OXA23属于D类β-内酰胺酶。有研究^［22］提到，在重症监护病房患者中表达OXA23的鲍曼不动杆菌菌株的传播与多种医疗相关风险因素和高死亡率有关。在碳青霉烯酶的检测中，我们发现与AB.2014相比，ATCC19606缺少OXA23。同时，与AB.2014相比，AB.2014的敏感突变体AB.2014-S2缺失了OXA23基因。一方面，说明OXA23在鲍曼不动杆菌对MEM耐药机制中具有重要地位；另一方面，当鲍曼不动杆菌生活在低氧等环境中，不接触碳青霉烯类药物时，细菌可能会丢失质粒上的碳青霉烯酶OXA23基因。OXA23是由质粒携带的基因^［23］，这可能可以解释为什么OXA23容易丢失。

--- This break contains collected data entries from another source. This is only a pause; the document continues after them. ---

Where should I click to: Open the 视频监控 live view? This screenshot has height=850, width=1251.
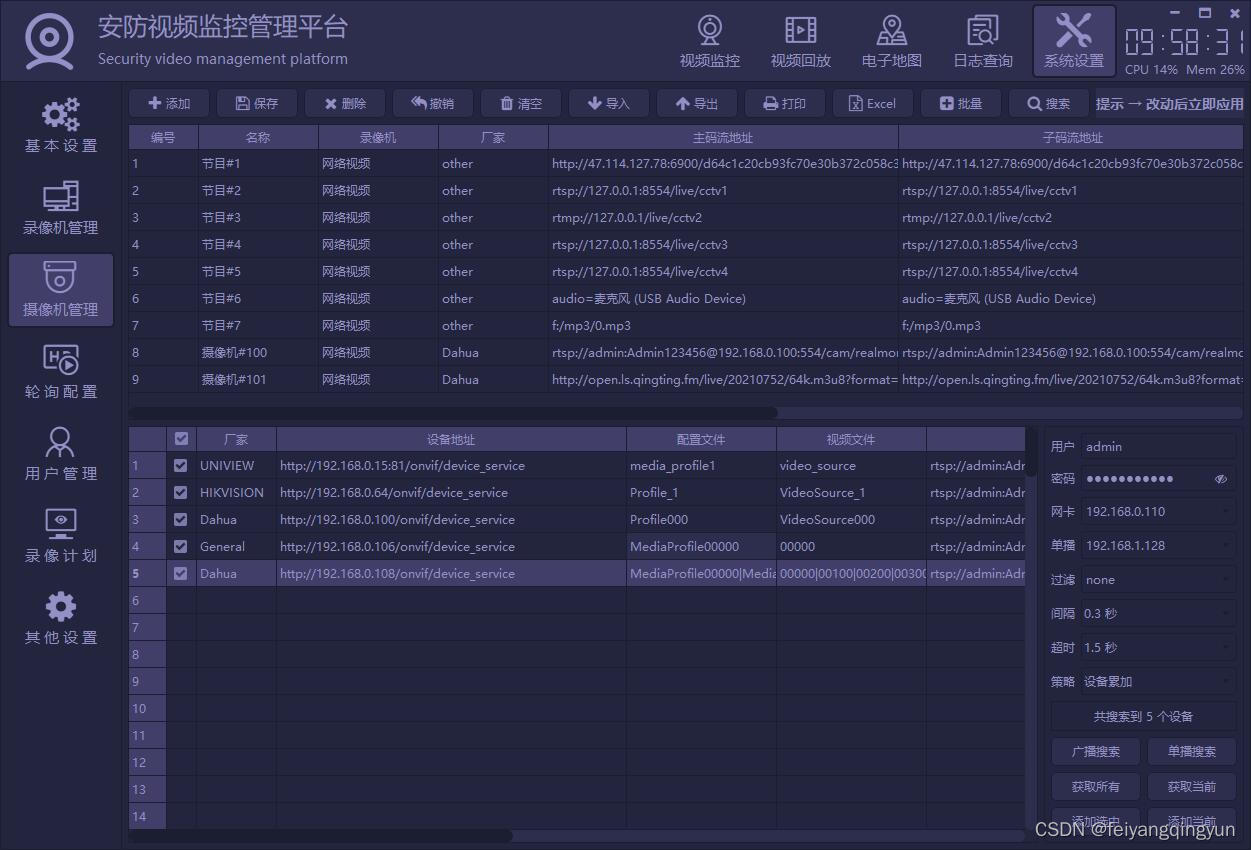pos(709,41)

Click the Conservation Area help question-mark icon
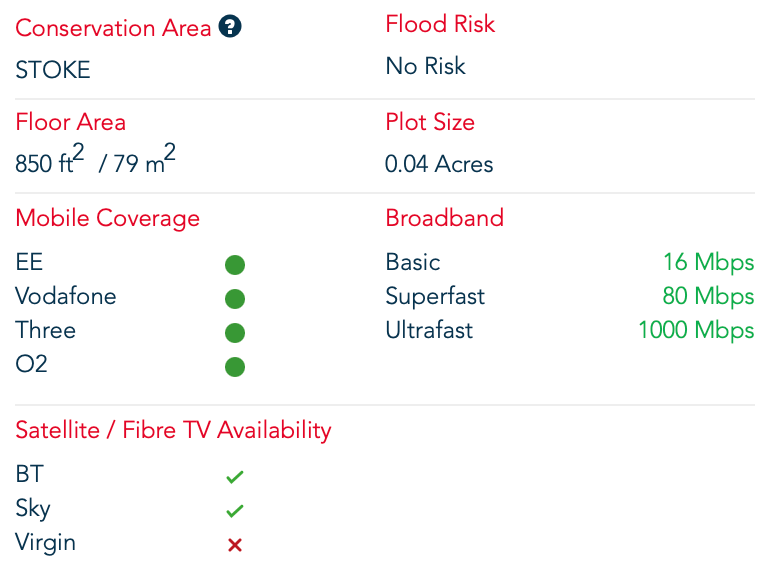coord(230,27)

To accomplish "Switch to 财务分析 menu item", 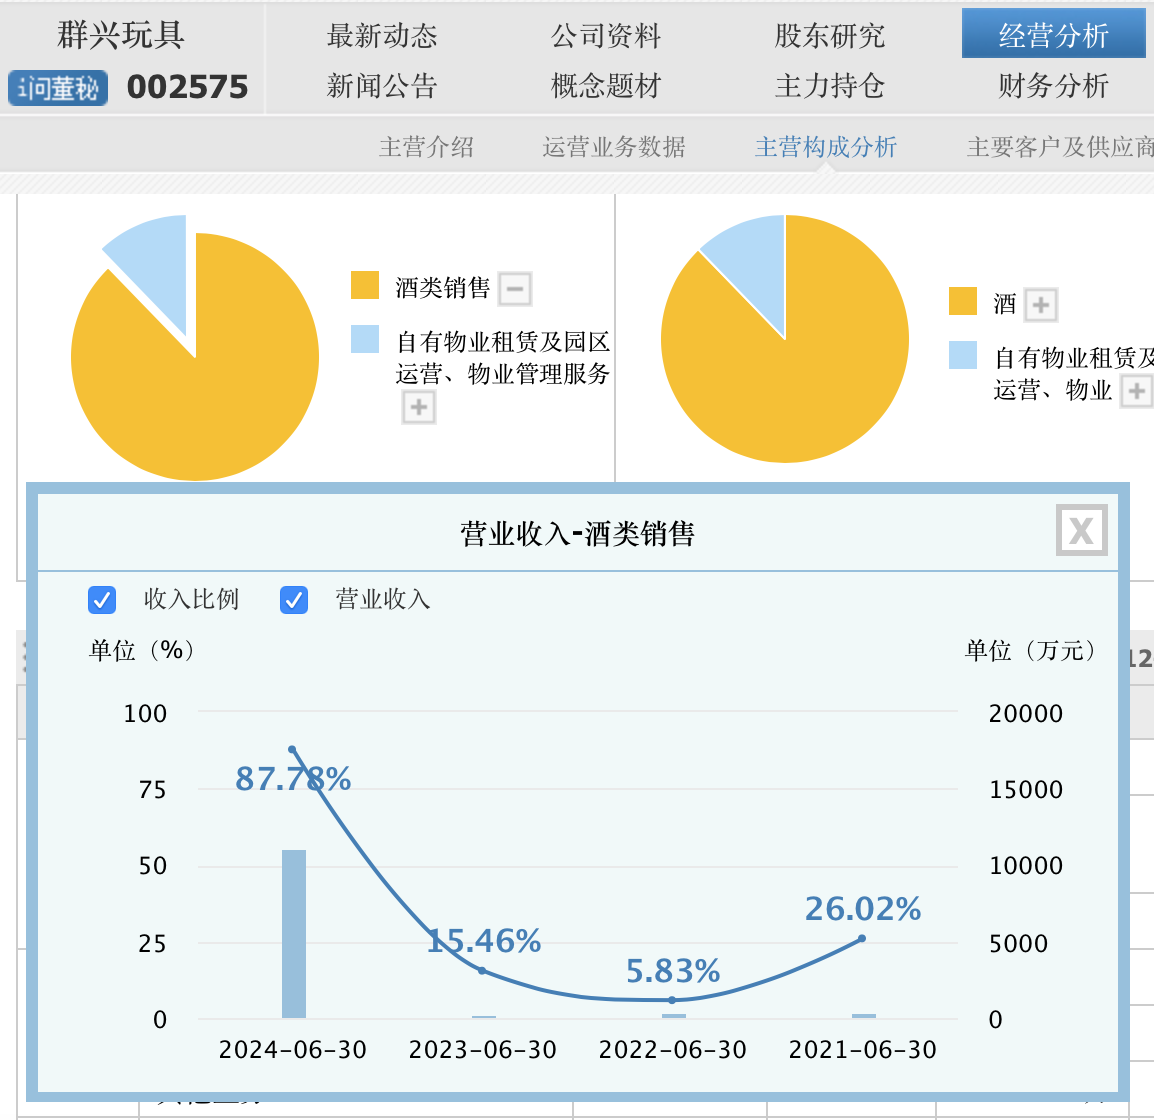I will pos(1053,86).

抗生素可以通过孔蛋白进入细菌^［24］。当细菌的生存环境中存在抗生素时，菌株可能会降低孔蛋白的表达，降低其膜通透性，从而减少抗生素的进入，但同时也会大大降低营养素的吸收。KNOPP等^［21］的研究提出了细菌在对抗生素产生耐药性过程中的适应成本。当面临抗生素压力时，细菌会做出最佳的牺牲和改变来换取生存。这也解释了在我们的实验中2种菌株的oprC表达的不同变化：ATCC19606对MEM敏感，接触MEM后，它会降低oprC的表达，以减少MEM进入细菌；然而，AB.2014最初对MEM具有耐药性，再次接触MEM后，oprC的表达变得更强。oprC是革兰阴性细菌中铜的TonB依赖性转运体^［25］。ZHANG等^［26］报道，铜冲击负荷试验可导致菌株对抗生素的耐药性增加。我们推测，耐药菌再次暴露于MEM后，oprC表达的增加可以增强菌株对铜的吸收，从而增强细菌的耐药性。

OXA51和RND家族外排泵基因的过度表达是细菌产生耐药性的原因之一^{［11，27］}。我们发现，不论是ATCC19606还是AB.2014，当鲍曼不动杆菌对MEM的耐药性增加时，OXA51和外排泵基因的表达均会增加；但当耐药性降低时，OXA51和RND外排泵的过度表达会逆转。PBP相关基因ponA也发生了同样的变化趋势。PBP是碳青霉烯类药物的靶标，与细菌的生物活性密切相关，ponA的失活可导致部分细胞裂解和细菌生长抑制^［28］。因此，ponA的表达水平可能与细菌耐药性的强弱有关。

在GO分析结果中，我们发现在敏感株接触MEM并获得对MEM耐药性的过程中，表达变化的基因没有出现明显富集。当环境失去MEM的压力后，菌株对MEM重新敏感，表达变化基因的功能富集焦点才回到细胞外膜。但对于临床耐药株AB.2014，无论是在再次接触抗生素后其耐药性增加，还是在环境中MEM压力丧失后其耐药性降低，都与细胞外膜上的基因突变密切相关。

群体感应是微生物群落与周围环境联系的重要通信工具，也是细菌用来协调集体行为的细胞间通信程序，它依赖于细胞外信号分子（称为自诱导物）的产生、释放和检测^［29-30］。我们通过KEGG分析结果发现，耐药衍生株ATCC19606-R3对应于标准株和敏感衍生株的变异基因在群体感应中富集，这提示当细菌接触到威胁其生存的抗生素时，它们会改变群体感应相关的基因功能，以调节群体内部以及群体与环境之间的关系，从而实现最佳生存。

总之，鲍曼不动杆菌敏感株在碳青霉烯类药物环境中可演变为耐药菌，但敏感细菌的耐药性增高机制与耐药细菌不完全相同；而当生活环境中没有MEM时，细菌在衰退期后的后续传代中耐药性降低，孔蛋白、外排泵、OXA51和ponA表达基本上随耐药性的降低而降低。